#### Task objective:
In the records below, find the line with "Литва (188, 2045)" and the line with "экология (27, 2068)". Print both exactly, along with every line between them, and no other line.

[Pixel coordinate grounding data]
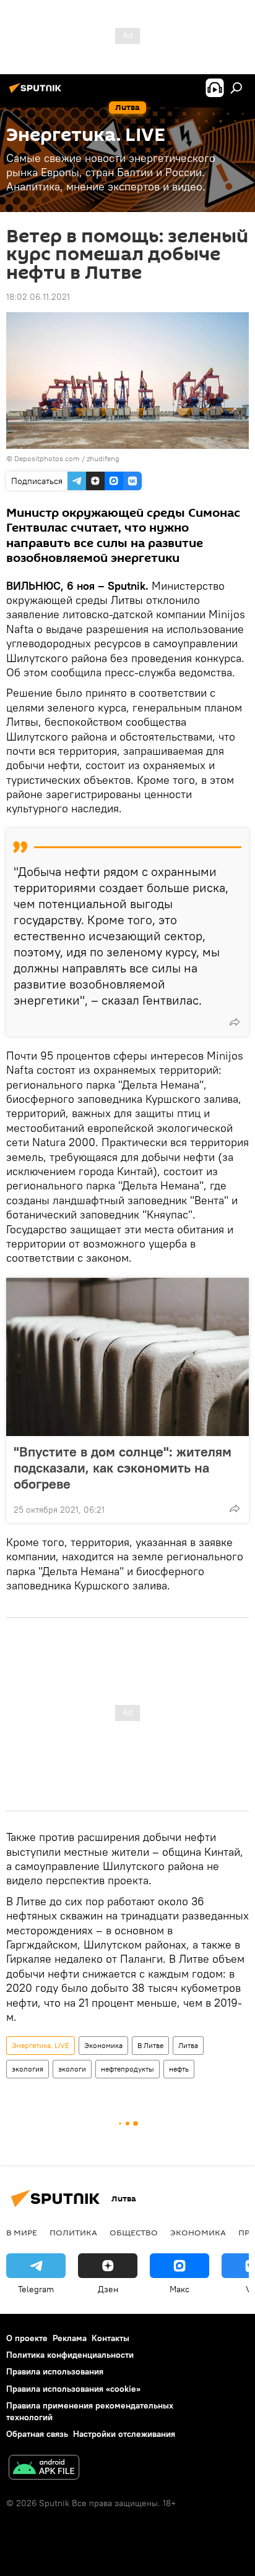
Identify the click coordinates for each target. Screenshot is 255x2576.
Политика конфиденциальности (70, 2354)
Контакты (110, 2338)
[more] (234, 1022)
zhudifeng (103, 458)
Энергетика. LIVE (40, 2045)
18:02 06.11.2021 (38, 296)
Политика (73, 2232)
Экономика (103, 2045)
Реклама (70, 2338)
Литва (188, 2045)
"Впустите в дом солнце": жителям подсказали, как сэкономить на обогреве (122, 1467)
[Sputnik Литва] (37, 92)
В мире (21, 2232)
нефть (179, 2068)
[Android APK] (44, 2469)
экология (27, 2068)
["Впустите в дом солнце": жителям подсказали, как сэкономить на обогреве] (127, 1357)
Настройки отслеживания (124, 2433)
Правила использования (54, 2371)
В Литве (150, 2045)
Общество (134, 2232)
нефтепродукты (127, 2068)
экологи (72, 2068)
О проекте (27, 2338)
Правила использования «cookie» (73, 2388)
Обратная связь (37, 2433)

#### Exercise solution:
Литва (188, 2045)
"Впустите в дом солнце": жителям подсказали, как сэкономить на обогреве (122, 1467)
[Sputnik Литва] (37, 92)
В мире (21, 2232)
нефть (179, 2068)
[Android APK] (44, 2469)
экология (27, 2068)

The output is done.